I think lake sturgeon are really neat. Where in Missouri could one go and find a fish that potentially can reach 8 feet long and weigh 300 pounds? I think the other thing that really intrigues me about these fish is they're so gentle, they're almost like pets. In the spring, during the spawning migrations you can actually walk out and touch these fish and they show very very little fear of humans. That's probably one of the things that caused their downfall ultimately, but they're amazing fish they show very little fear.
In the early 1800's, lake sturgeon were common in the big rivers of Missouri. They were actually considered a nuisance by a lot of commercial fishermen because they were big they weighed 70 100 pounds and they tore up their nets that they were using to fish for other species.
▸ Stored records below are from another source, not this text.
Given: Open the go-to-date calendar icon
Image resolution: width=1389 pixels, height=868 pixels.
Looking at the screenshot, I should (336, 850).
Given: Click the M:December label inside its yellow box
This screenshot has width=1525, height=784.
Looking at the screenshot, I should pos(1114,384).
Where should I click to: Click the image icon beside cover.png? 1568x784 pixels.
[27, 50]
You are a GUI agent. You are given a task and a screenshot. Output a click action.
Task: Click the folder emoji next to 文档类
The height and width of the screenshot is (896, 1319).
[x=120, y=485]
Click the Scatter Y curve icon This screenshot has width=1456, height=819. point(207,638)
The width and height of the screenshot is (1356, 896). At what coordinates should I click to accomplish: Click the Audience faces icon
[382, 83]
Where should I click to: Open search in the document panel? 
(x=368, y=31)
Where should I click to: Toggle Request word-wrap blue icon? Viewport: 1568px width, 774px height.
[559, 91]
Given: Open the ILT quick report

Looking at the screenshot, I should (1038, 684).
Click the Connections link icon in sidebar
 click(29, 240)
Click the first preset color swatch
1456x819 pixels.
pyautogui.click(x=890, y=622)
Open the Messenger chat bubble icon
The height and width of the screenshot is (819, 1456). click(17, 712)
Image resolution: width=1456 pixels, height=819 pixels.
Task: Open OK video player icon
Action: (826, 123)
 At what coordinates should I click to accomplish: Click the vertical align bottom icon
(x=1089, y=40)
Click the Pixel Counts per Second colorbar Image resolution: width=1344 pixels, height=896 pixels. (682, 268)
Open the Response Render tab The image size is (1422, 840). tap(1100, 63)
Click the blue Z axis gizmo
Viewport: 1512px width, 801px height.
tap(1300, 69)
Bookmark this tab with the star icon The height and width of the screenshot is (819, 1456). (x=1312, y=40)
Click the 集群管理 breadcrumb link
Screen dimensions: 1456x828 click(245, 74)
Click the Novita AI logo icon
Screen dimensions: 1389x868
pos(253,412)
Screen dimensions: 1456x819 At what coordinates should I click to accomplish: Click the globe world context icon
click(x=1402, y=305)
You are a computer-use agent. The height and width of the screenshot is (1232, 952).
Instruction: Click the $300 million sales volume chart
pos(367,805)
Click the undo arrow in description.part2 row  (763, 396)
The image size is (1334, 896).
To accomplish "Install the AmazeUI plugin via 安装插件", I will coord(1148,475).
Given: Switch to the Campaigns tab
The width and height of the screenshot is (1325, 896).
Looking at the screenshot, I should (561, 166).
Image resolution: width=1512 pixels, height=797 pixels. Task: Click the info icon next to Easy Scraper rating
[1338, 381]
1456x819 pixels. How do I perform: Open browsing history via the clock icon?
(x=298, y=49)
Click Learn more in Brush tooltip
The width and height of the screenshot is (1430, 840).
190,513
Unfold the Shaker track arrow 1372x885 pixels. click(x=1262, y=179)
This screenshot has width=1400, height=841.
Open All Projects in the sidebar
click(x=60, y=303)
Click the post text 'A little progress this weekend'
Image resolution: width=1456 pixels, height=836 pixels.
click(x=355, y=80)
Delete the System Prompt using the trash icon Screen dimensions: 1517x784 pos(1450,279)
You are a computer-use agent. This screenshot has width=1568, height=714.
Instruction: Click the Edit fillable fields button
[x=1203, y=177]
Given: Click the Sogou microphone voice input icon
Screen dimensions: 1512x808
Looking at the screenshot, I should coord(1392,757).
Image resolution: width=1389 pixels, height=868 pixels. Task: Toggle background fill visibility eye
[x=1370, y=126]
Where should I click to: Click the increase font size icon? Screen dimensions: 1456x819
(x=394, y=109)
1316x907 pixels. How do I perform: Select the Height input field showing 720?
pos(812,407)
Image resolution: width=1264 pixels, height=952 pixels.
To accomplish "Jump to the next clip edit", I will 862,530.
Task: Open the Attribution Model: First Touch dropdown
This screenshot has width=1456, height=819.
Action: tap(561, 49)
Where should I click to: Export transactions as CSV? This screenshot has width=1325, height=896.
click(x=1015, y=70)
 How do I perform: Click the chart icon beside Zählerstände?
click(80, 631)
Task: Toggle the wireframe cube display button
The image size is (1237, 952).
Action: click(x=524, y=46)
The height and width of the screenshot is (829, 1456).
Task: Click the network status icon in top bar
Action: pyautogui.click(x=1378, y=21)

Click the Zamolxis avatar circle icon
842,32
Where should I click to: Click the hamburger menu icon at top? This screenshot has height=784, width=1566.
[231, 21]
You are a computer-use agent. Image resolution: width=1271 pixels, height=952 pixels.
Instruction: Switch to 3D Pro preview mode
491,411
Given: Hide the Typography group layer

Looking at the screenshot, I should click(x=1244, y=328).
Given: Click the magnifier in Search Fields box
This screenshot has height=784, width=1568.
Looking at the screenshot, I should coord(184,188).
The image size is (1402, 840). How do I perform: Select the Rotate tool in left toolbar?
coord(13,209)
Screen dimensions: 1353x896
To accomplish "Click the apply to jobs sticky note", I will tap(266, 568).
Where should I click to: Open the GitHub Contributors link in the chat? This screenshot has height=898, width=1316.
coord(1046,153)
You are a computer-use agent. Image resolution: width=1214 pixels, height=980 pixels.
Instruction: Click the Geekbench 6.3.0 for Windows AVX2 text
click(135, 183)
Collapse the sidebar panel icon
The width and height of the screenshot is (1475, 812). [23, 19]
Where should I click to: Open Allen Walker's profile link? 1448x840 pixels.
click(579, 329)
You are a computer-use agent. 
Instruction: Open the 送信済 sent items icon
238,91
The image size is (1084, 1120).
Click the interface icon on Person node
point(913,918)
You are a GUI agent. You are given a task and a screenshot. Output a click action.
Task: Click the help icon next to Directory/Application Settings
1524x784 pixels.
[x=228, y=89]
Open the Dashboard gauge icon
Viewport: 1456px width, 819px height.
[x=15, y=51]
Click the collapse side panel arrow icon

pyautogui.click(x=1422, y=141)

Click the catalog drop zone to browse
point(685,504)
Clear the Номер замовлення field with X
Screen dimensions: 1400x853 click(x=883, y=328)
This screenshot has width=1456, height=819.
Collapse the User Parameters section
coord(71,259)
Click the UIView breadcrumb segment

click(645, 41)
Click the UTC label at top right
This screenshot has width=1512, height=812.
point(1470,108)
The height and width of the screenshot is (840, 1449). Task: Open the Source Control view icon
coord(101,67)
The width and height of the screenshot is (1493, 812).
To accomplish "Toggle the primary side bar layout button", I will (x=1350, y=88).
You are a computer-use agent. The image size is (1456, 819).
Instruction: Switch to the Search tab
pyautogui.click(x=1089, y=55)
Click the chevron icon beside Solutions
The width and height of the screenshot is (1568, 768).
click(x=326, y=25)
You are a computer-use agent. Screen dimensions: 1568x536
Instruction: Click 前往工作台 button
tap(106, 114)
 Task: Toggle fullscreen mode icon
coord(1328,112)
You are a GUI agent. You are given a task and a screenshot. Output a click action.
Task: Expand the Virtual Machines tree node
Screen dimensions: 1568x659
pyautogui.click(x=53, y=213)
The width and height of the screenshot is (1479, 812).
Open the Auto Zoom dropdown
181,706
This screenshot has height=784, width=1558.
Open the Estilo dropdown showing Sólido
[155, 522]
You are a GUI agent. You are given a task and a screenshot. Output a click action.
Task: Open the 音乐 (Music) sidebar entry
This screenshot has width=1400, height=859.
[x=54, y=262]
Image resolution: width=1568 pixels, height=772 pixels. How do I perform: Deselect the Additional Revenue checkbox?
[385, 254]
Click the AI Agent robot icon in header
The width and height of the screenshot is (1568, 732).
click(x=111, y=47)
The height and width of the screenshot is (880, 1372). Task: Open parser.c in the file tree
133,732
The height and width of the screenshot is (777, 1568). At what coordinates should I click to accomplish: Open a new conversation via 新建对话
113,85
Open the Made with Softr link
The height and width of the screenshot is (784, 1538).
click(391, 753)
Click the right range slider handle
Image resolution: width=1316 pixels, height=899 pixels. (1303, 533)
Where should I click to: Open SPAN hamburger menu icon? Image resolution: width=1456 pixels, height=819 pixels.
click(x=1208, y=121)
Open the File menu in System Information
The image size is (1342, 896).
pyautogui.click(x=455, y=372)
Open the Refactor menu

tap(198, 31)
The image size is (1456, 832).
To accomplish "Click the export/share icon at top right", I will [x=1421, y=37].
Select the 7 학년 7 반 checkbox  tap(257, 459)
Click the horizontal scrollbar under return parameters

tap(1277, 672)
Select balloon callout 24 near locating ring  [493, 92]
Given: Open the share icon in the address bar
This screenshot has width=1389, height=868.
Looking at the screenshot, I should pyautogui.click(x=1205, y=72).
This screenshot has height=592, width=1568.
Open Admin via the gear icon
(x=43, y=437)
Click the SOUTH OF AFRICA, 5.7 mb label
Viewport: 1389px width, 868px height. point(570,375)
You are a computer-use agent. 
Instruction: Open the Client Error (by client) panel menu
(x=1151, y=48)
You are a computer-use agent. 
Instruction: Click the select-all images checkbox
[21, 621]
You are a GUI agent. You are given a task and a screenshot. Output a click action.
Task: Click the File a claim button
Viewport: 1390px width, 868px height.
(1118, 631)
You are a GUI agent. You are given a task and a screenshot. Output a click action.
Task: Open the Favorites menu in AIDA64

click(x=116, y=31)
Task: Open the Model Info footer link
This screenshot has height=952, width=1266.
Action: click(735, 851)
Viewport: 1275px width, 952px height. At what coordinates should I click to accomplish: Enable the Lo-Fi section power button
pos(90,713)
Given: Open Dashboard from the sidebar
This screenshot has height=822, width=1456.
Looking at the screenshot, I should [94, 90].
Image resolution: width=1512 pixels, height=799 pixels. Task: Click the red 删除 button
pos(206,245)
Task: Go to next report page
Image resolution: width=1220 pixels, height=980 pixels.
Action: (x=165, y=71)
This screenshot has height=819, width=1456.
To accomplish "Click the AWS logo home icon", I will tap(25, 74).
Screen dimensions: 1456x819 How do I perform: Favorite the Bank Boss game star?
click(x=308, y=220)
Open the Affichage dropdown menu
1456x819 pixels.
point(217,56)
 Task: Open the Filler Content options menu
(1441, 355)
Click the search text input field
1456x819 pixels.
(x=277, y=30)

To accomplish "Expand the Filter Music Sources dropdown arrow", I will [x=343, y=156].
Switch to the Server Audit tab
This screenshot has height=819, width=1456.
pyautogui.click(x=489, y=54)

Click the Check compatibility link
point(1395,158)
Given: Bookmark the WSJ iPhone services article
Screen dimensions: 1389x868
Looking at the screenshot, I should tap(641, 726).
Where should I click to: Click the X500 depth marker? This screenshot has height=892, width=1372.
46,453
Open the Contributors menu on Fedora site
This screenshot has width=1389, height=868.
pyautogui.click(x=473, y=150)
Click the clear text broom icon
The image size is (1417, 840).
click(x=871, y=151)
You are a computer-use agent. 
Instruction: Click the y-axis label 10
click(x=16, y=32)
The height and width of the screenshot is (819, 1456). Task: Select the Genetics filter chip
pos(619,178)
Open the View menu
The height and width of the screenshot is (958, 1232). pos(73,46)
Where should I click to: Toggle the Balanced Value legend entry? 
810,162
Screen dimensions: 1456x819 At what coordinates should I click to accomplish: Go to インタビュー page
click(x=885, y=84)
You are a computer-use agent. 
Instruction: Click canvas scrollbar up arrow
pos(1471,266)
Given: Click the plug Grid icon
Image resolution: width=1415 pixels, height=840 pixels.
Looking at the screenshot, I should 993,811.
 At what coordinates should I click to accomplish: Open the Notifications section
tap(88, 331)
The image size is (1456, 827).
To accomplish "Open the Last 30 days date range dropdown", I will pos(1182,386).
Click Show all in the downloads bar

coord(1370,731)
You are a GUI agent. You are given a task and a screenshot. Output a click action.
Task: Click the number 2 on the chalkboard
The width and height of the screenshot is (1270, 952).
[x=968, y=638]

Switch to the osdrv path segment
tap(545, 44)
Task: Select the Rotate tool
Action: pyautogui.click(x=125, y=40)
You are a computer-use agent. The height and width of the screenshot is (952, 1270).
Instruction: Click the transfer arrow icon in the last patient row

Some enterprising steamboat captains found out that because these fish were so oily that they could actually dry them and use them for fuel in their steamboats. About the late 1800's, people found out that lake sturgeon were actually a pretty good fish to eat. And they were soon over exploited.
In 1984, the Conservation Department began restoring the endangered lake sturgeon to the large rivers where they could reproduce naturally.
We hope to stock about another 200,000 lake sturgeon in the Missouri and Mississippi rivers. We hope that we can end up with a population of about 2 to 3 fish to the acre. Then we can take them off our endangered species list.